[Raw records]
——————————

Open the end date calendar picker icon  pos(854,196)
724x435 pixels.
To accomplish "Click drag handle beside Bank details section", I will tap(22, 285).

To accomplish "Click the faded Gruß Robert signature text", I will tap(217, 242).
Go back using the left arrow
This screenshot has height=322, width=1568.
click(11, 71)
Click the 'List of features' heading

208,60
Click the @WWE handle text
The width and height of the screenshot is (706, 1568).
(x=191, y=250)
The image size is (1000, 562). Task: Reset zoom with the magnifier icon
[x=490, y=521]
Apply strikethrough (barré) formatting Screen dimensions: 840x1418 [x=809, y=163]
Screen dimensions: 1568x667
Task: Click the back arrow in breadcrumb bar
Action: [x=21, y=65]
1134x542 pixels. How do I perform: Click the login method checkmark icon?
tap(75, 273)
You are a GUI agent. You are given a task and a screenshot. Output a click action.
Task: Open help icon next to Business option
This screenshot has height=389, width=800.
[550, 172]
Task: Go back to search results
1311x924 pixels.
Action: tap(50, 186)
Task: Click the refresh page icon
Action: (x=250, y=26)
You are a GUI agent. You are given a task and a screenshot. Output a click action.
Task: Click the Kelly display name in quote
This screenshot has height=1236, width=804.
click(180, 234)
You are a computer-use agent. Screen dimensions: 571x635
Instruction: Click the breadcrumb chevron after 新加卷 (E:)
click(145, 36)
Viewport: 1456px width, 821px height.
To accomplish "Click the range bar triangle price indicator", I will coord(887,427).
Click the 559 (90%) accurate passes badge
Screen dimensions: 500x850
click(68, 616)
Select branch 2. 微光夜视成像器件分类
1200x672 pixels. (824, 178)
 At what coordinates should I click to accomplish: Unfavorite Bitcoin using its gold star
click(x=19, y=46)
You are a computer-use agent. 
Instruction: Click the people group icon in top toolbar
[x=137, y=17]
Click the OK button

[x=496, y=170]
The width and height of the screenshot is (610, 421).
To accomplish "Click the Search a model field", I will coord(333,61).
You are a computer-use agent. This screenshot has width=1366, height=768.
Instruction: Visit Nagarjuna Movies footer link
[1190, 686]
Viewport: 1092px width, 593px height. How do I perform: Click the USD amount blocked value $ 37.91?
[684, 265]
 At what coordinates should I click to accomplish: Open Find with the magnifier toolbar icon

——————————

= Directions =
Can you rewrite the items above with "magnifier" replaced by "magnifying glass" everywhere and everything else left as it is?

= Full solution =
Open the end date calendar picker icon  pos(854,196)
724x435 pixels.
To accomplish "Click drag handle beside Bank details section", I will tap(22, 285).

To accomplish "Click the faded Gruß Robert signature text", I will tap(217, 242).
Go back using the left arrow
This screenshot has height=322, width=1568.
click(11, 71)
Click the 'List of features' heading

208,60
Click the @WWE handle text
The width and height of the screenshot is (706, 1568).
(x=191, y=250)
The image size is (1000, 562). Task: Reset zoom with the magnifying glass icon
[x=490, y=521]
Apply strikethrough (barré) formatting Screen dimensions: 840x1418 [x=809, y=163]
Screen dimensions: 1568x667
Task: Click the back arrow in breadcrumb bar
Action: [x=21, y=65]
1134x542 pixels. How do I perform: Click the login method checkmark icon?
tap(75, 273)
You are a GUI agent. You are given a task and a screenshot. Output a click action.
Task: Open help icon next to Business option
This screenshot has height=389, width=800.
[550, 172]
Task: Go back to search results
1311x924 pixels.
Action: tap(50, 186)
Task: Click the refresh page icon
Action: (x=250, y=26)
You are a GUI agent. You are given a task and a screenshot. Output a click action.
Task: Click the Kelly display name in quote
This screenshot has height=1236, width=804.
click(180, 234)
You are a computer-use agent. Screen dimensions: 571x635
Instruction: Click the breadcrumb chevron after 新加卷 (E:)
click(145, 36)
Viewport: 1456px width, 821px height.
To accomplish "Click the range bar triangle price indicator", I will coord(887,427).
Click the 559 (90%) accurate passes badge
Screen dimensions: 500x850
click(68, 616)
Select branch 2. 微光夜视成像器件分类
1200x672 pixels. (824, 178)
 At what coordinates should I click to accomplish: Unfavorite Bitcoin using its gold star
click(x=19, y=46)
You are a computer-use agent. 
Instruction: Click the people group icon in top toolbar
[x=137, y=17]
Click the OK button

[x=496, y=170]
The width and height of the screenshot is (610, 421).
To accomplish "Click the Search a model field", I will coord(333,61).
You are a computer-use agent. This screenshot has width=1366, height=768.
Instruction: Visit Nagarjuna Movies footer link
[1190, 686]
Viewport: 1092px width, 593px height. How do I perform: Click the USD amount blocked value $ 37.91?
[684, 265]
 At what coordinates should I click to accomplish: Open Find with the magnifying glass toolbar icon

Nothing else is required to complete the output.